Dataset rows
-=-=-=-=-

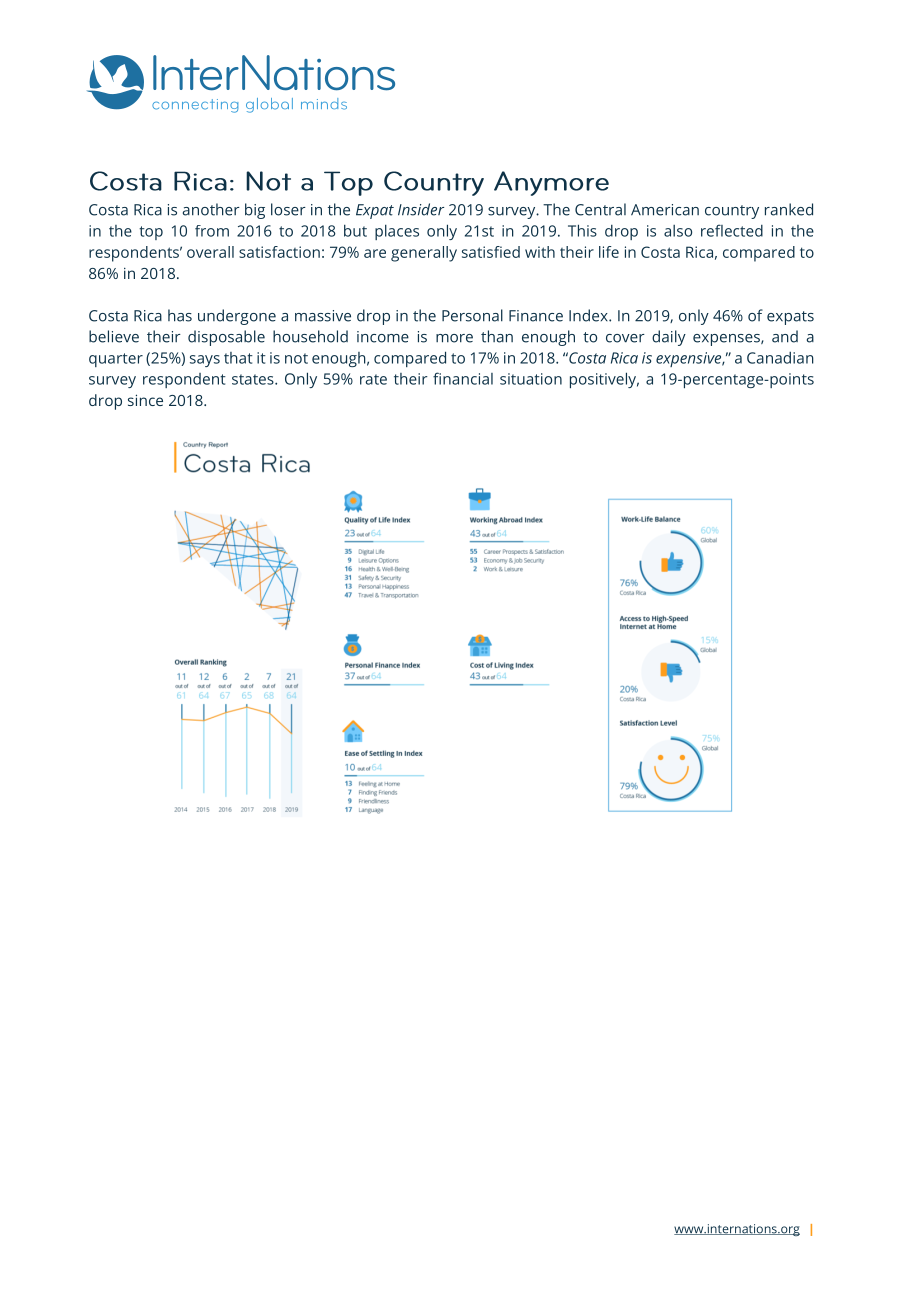 The height and width of the screenshot is (1308, 924). Describe the element at coordinates (421, 209) in the screenshot. I see `Insider` at that location.
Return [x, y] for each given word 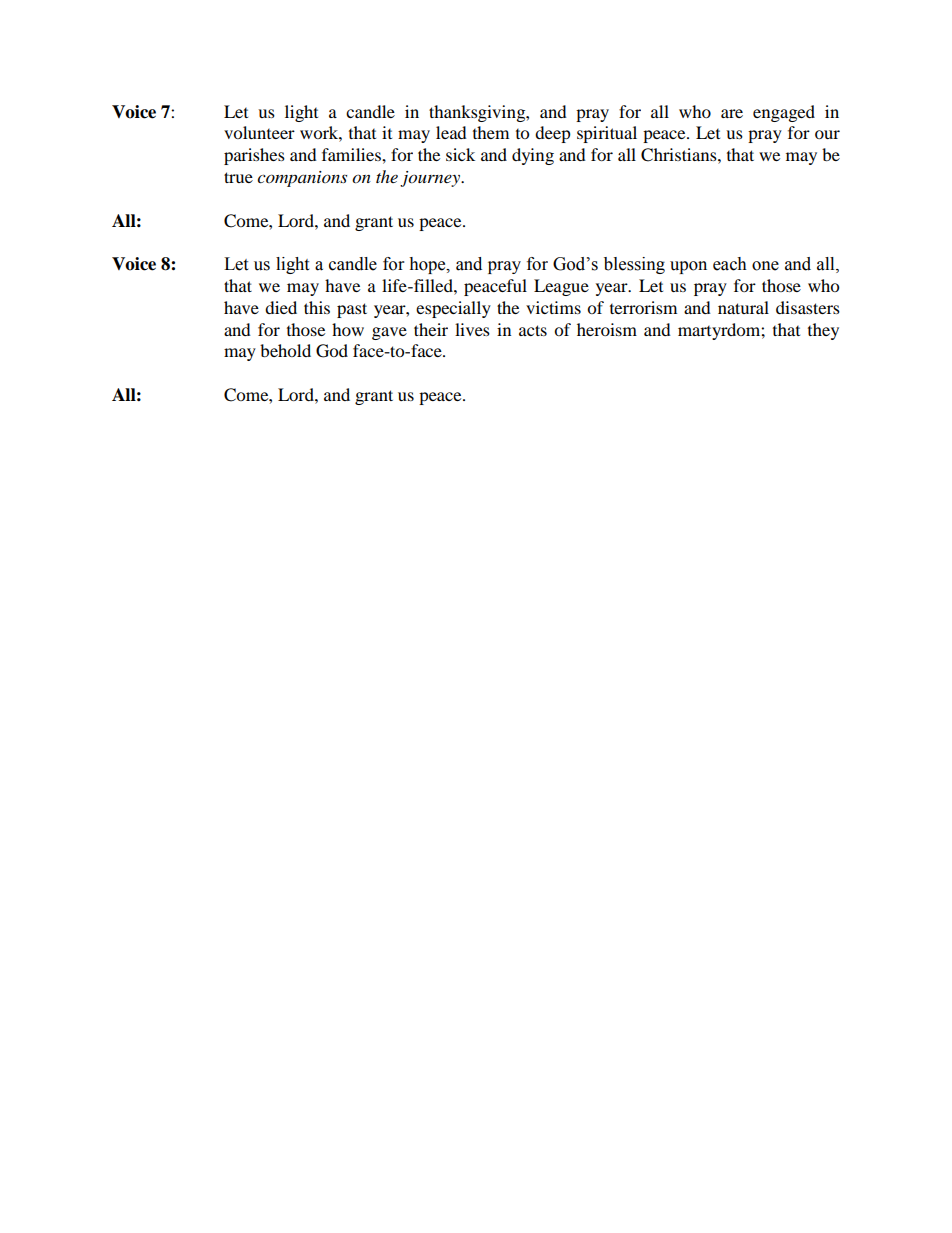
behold [285, 350]
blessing [634, 265]
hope [428, 265]
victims [553, 307]
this [317, 307]
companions [302, 179]
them [491, 132]
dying [533, 156]
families [352, 154]
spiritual [607, 134]
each [730, 264]
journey [431, 179]
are [732, 113]
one [765, 266]
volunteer [259, 132]
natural [743, 307]
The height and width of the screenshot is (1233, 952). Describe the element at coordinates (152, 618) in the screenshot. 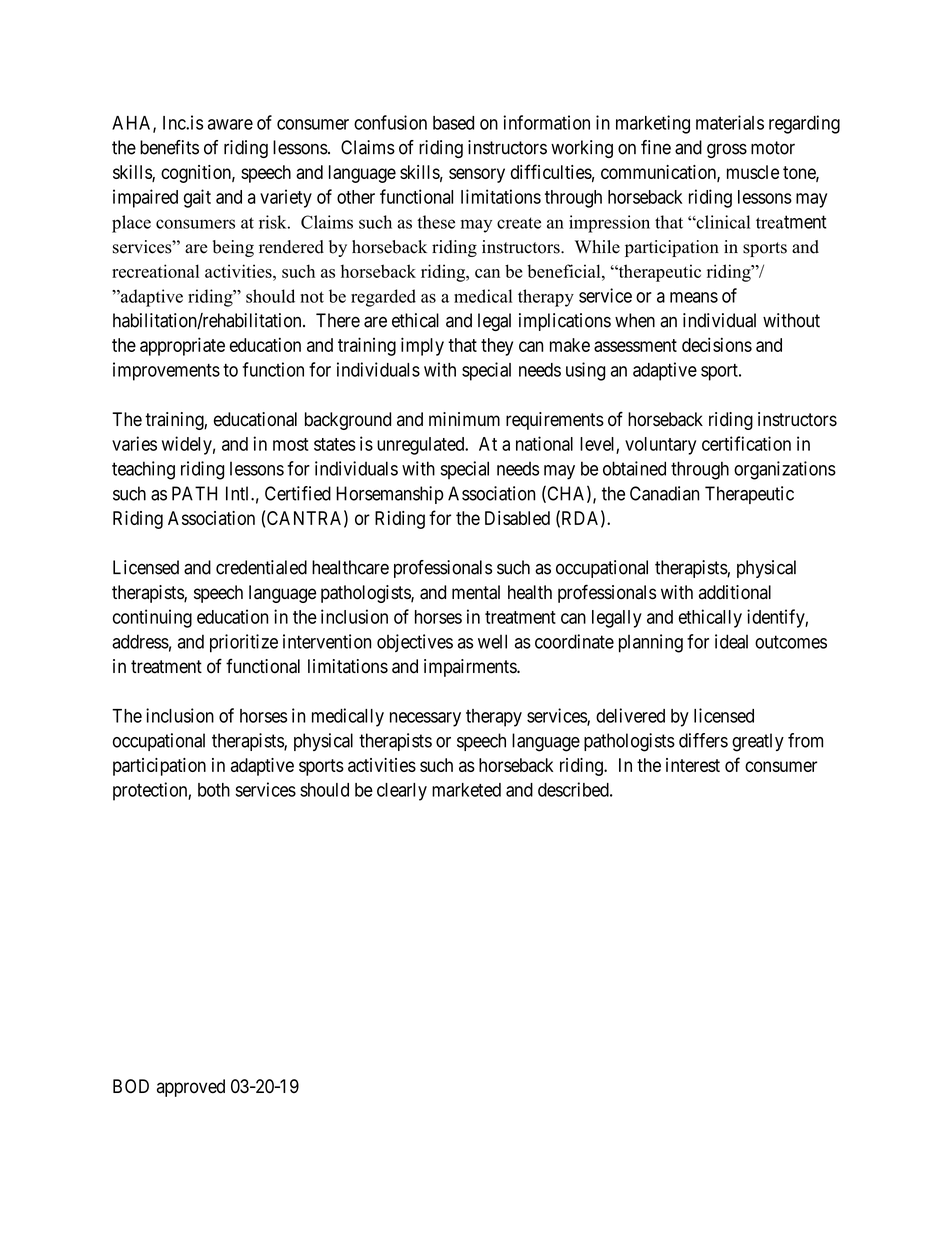

I see `continuing` at that location.
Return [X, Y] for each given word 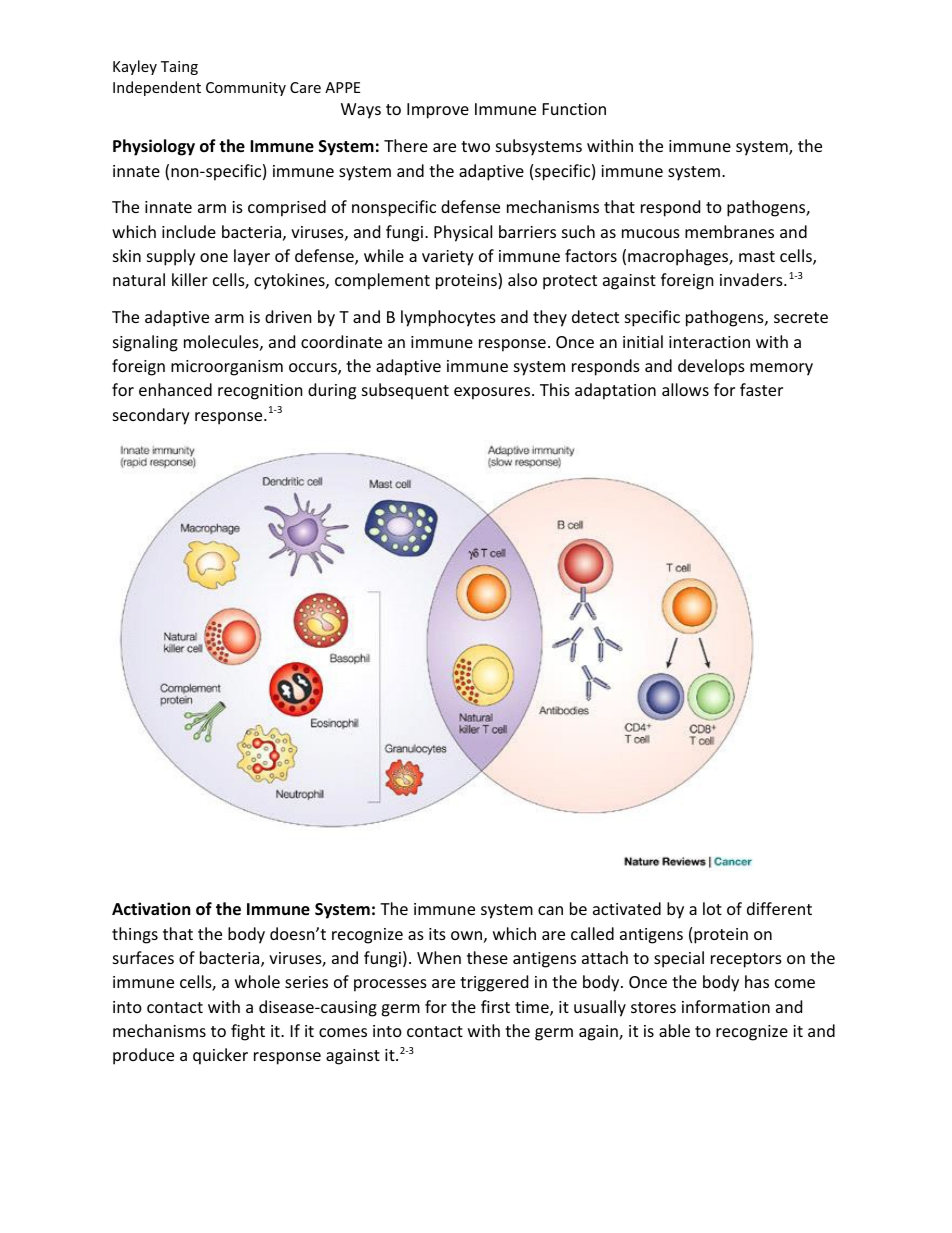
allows [685, 389]
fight [248, 1032]
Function [574, 109]
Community [246, 89]
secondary [151, 416]
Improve [438, 111]
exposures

-=-=-=-=-

== Problem ==
Copy out the lines of the material again, starting at the line that contains "one [765, 266]" and continuing through the final line of the material. Leave the pictures out.

== Task result ==
one [765, 266]
volunteer [259, 132]
natural [743, 307]
The height and width of the screenshot is (1233, 952). Describe the element at coordinates (152, 618) in the screenshot. 

I see `continuing` at that location.
Return [X, Y] for each given word 
allows [685, 389]
fight [248, 1032]
Function [574, 109]
Community [246, 89]
secondary [151, 416]
Improve [438, 111]
exposures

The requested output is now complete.